Excerpt provided:
I have heard holding on to a grudge as, “Swallowing poison and hoping the other person dies.” This is a great analogy because often times the only people affected by our resentment is us. Resentment has a way of coloring our view of the world and building a “chain” of perceived hurts and slights. Another analogy I love with respect to this chain of resentment I saw in this article, where that chain was compared to, “carrying around a bag of horse manure.” If you’ve ever smelled horse manure, you know how that can immediately change your outlook on a given situation.
Holding on to bitterness and resentment can lead to physical problems, too. For instance, in a recent study mentioned in many places, but here as well, the researchers concluded:
“When harbored for a long time,” Wrosch said, “bitterness may forecast patterns of biological dysregulation (a physiological impairment that can affect metabolism, immune response or organ function) and physical disease.”

Exercise 1:
Answer these questions from the passage on resentment.
(a) What saying does the passage use to describe holding on to a grudge?
(b) In the article the passage mentions, what was the chain of resentment compared to?
(c) According to Wrosch, what may bitterness forecast when it is harbored for a long time?
Exercise 2:
Reproduce the passage on resentment word for word, from "I have heard" to "a given situation.".

Saved entries:
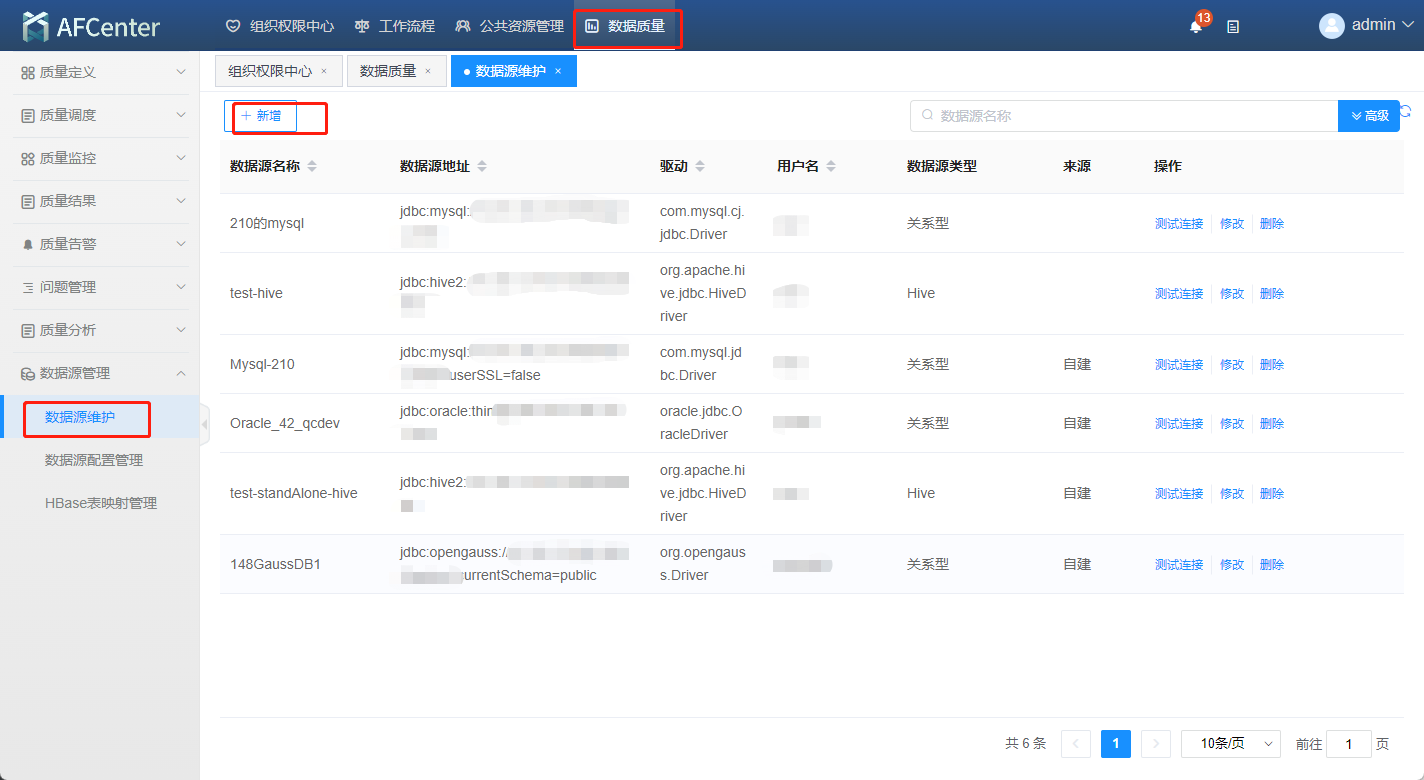The image size is (1424, 780).
Task: Collapse the sidebar using the handle arrow
Action: click(x=205, y=424)
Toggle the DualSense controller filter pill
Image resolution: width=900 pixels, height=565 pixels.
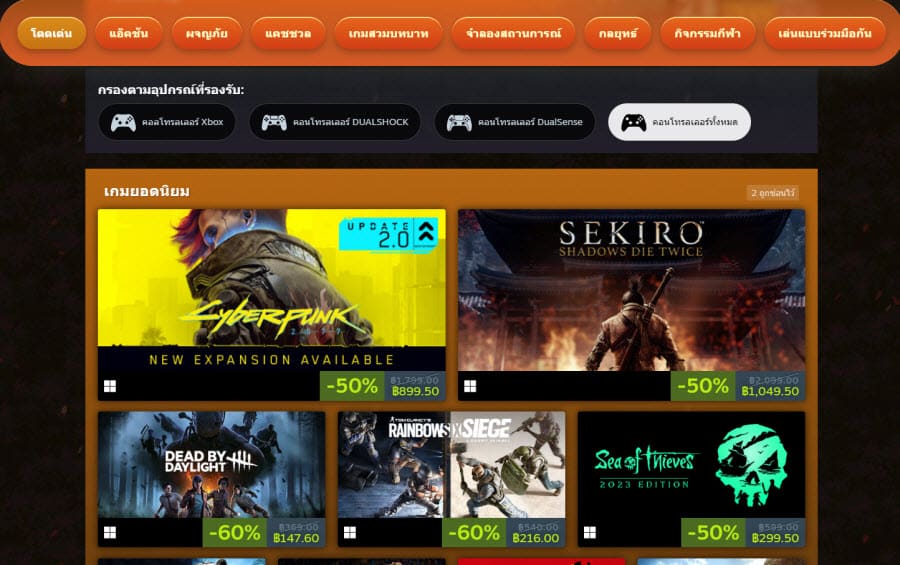point(514,122)
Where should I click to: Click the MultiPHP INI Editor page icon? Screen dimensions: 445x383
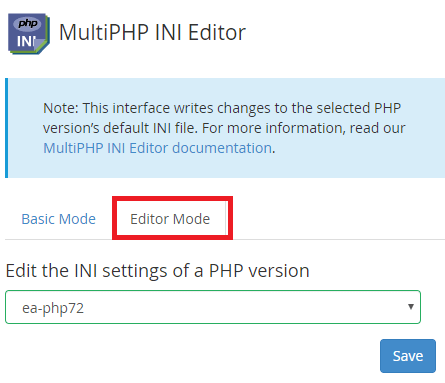29,34
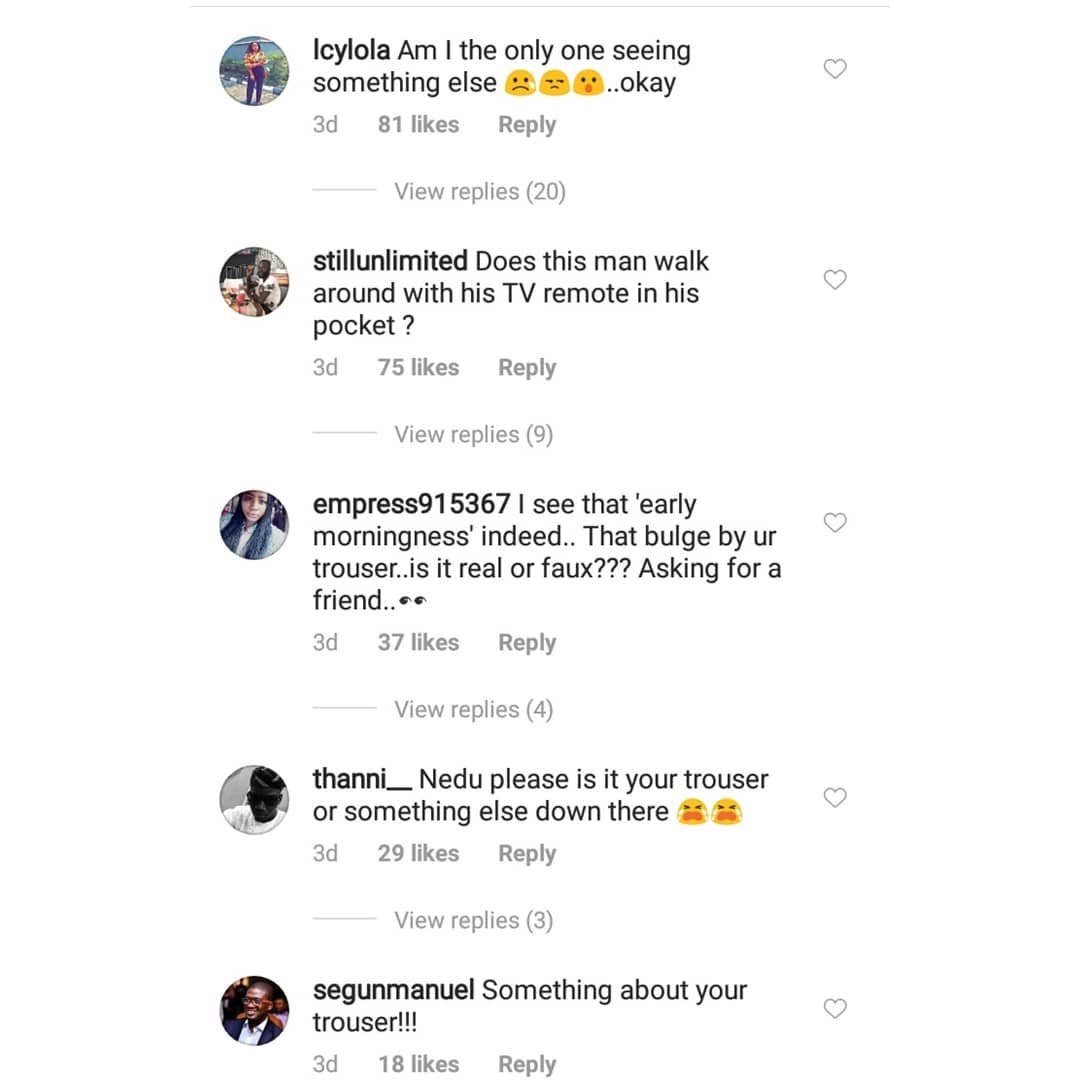The width and height of the screenshot is (1080, 1080).
Task: Reply to stillunlimited's comment
Action: click(527, 368)
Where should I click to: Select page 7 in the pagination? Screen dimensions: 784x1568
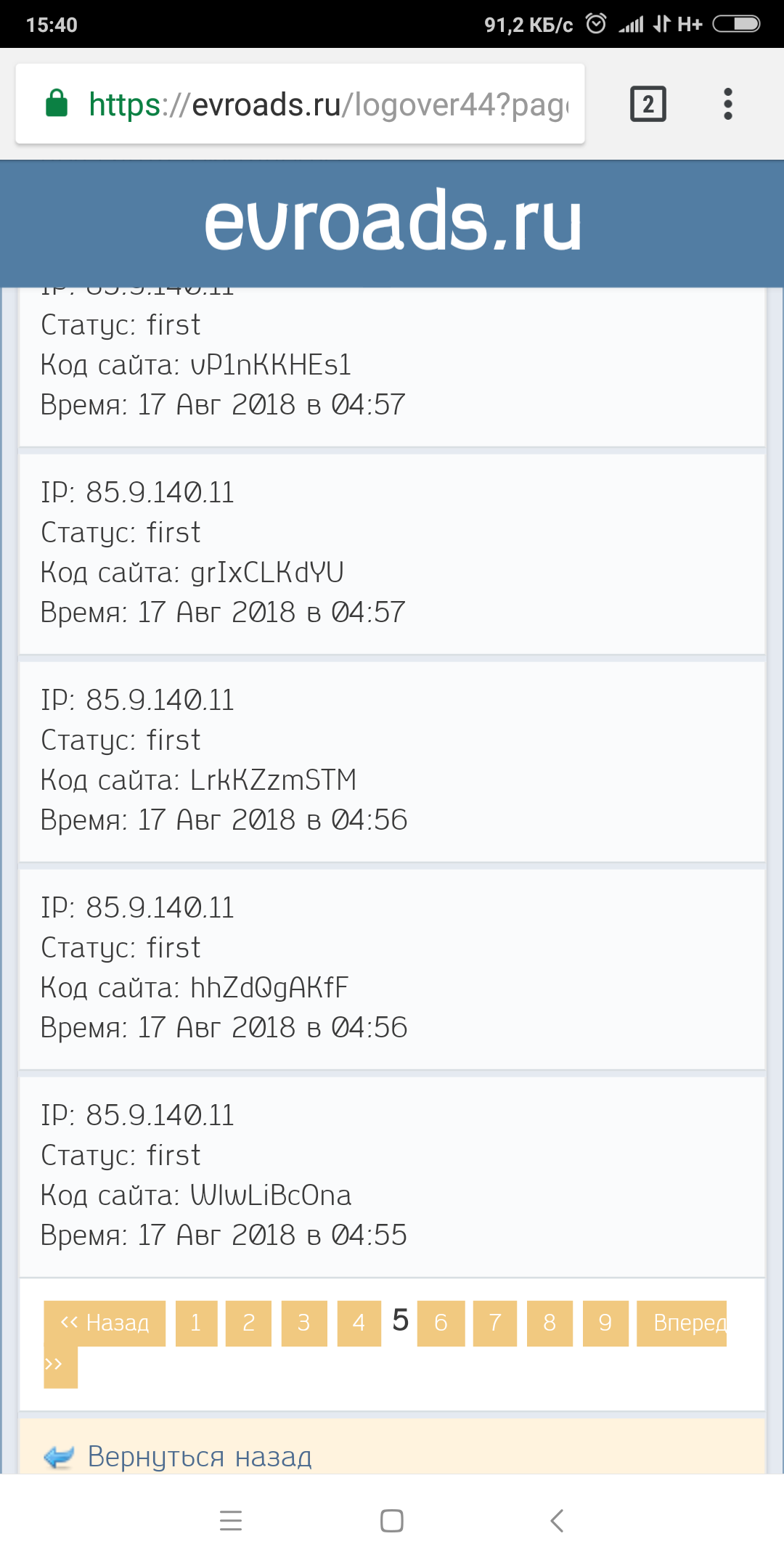(495, 1323)
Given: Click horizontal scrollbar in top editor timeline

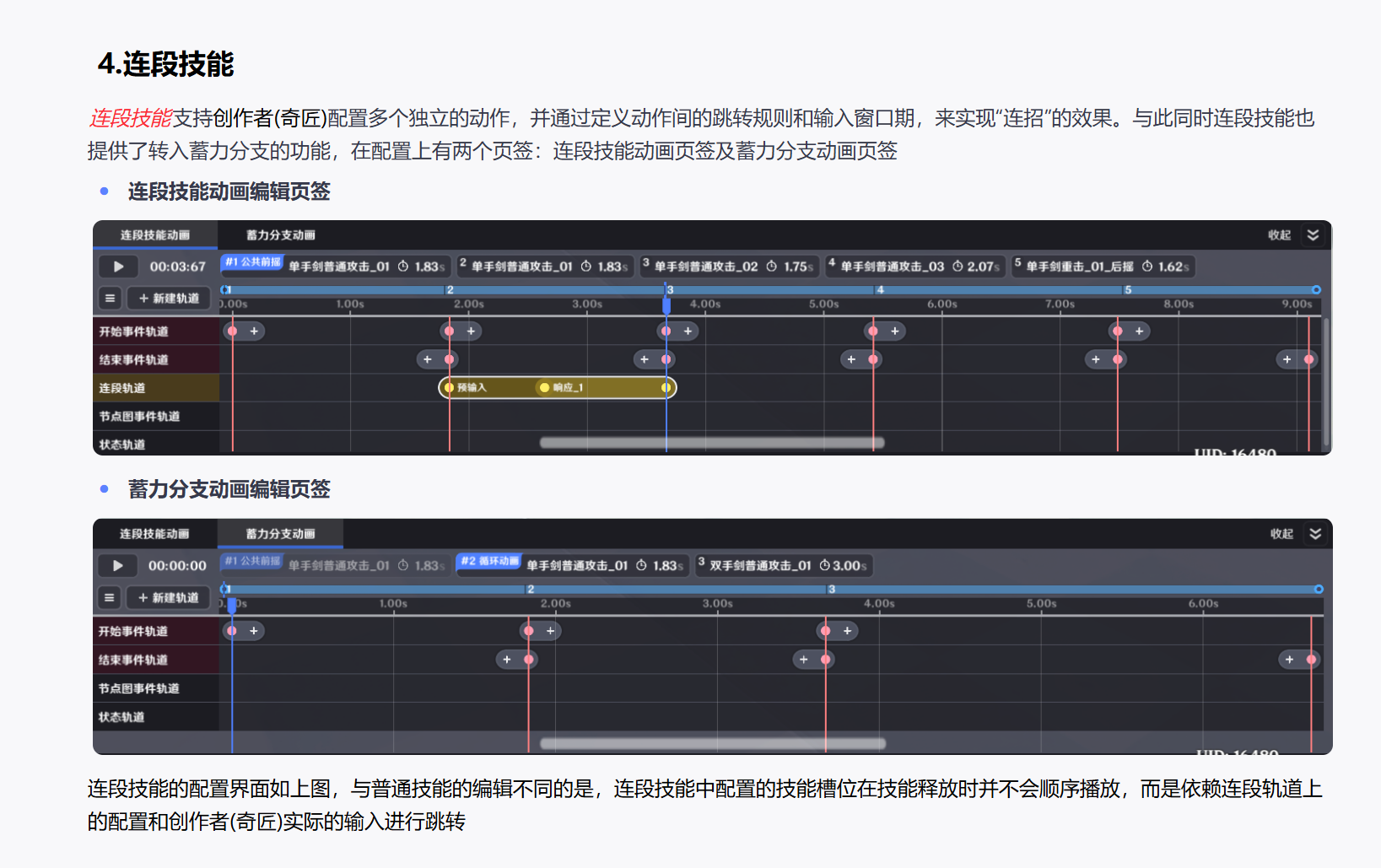Looking at the screenshot, I should (712, 443).
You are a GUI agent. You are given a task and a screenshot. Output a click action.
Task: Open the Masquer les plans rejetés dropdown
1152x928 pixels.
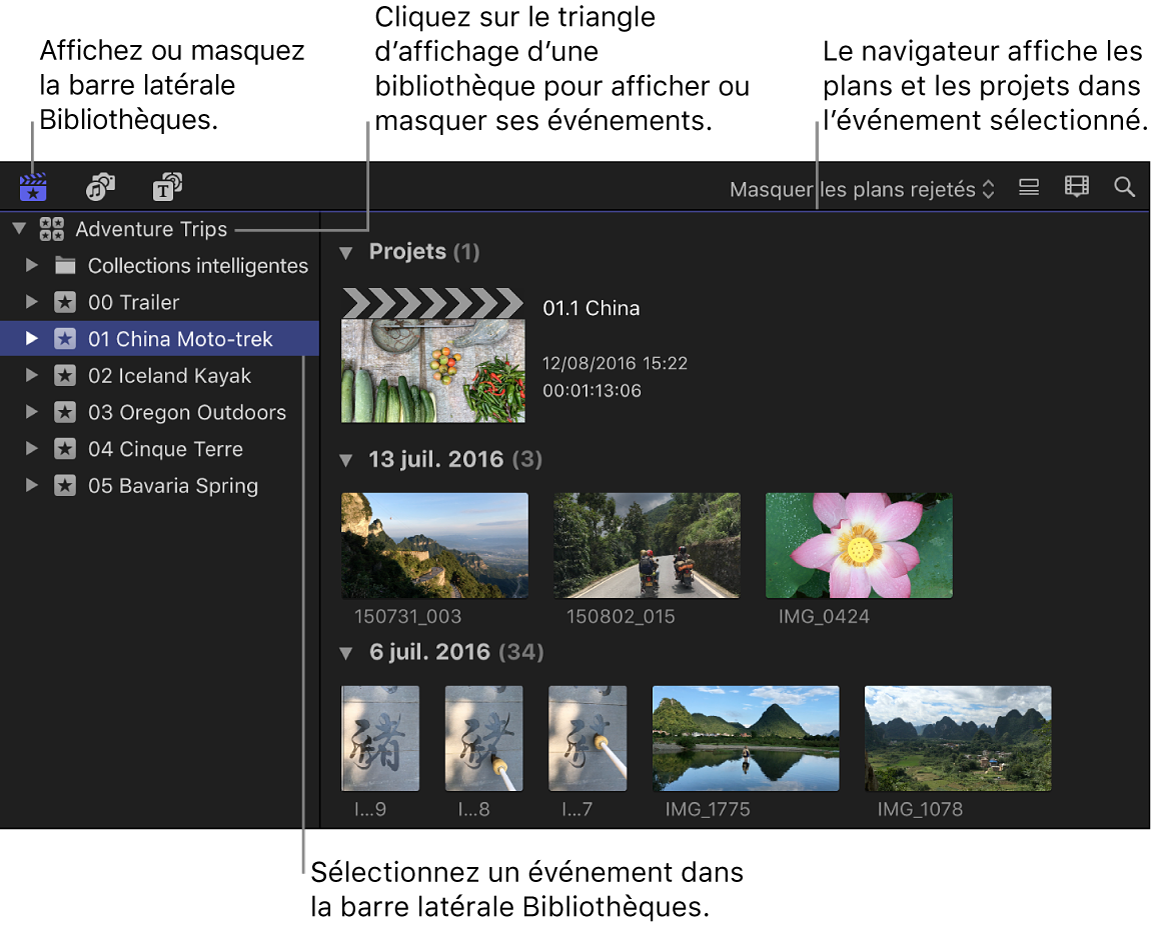point(862,189)
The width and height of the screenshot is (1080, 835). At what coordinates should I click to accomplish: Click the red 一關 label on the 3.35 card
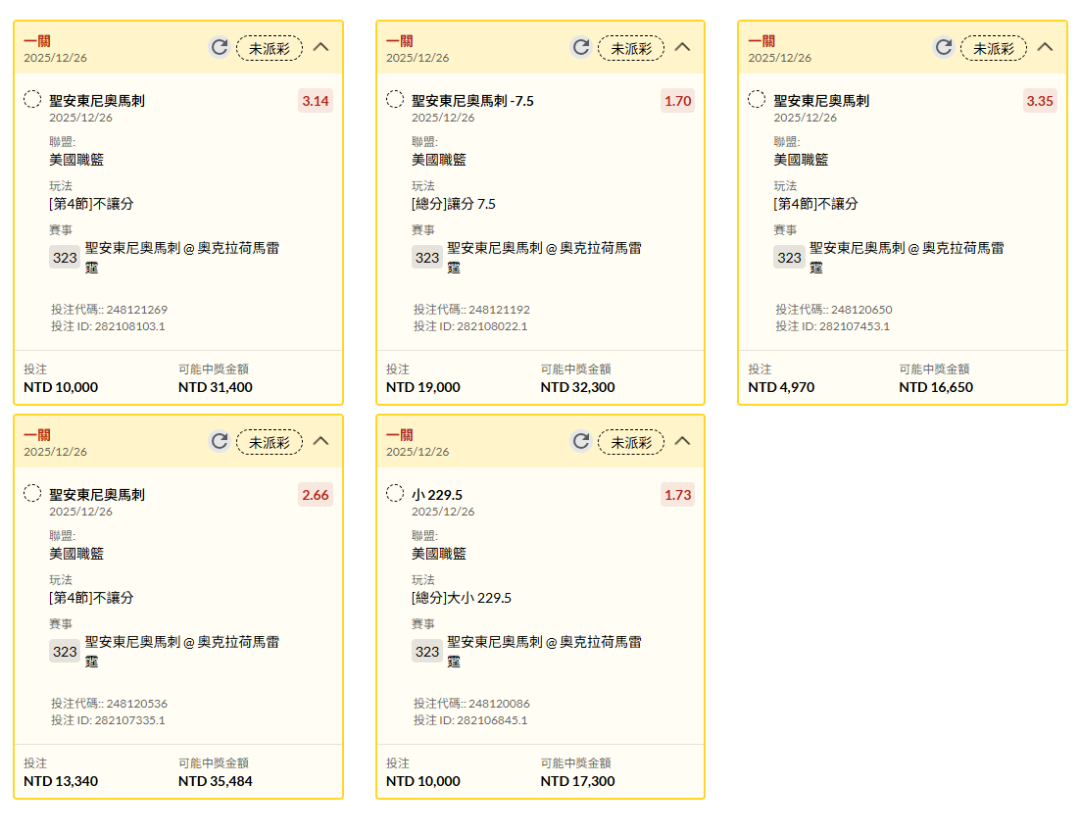(762, 41)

Task result 1:
(a) "Swallowing poison and hoping the other person dies."
(b) Carrying around a bag of horse manure.
(c) Patterns of biological dysregulation and physical disease.

Task result 2:
I have heard holding on to a grudge as, “Swallowing poison and hoping the other person dies.” This is a great analogy because often times the only people affected by our resentment is us. Resentment has a way of coloring our view of the world and building a “chain” of perceived hurts and slights. Another analogy I love with respect to this chain of resentment I saw in this article, where that chain was compared to, “carrying around a bag of horse manure.” If you’ve ever smelled horse manure, you know how that can immediately change your outlook on a given situation.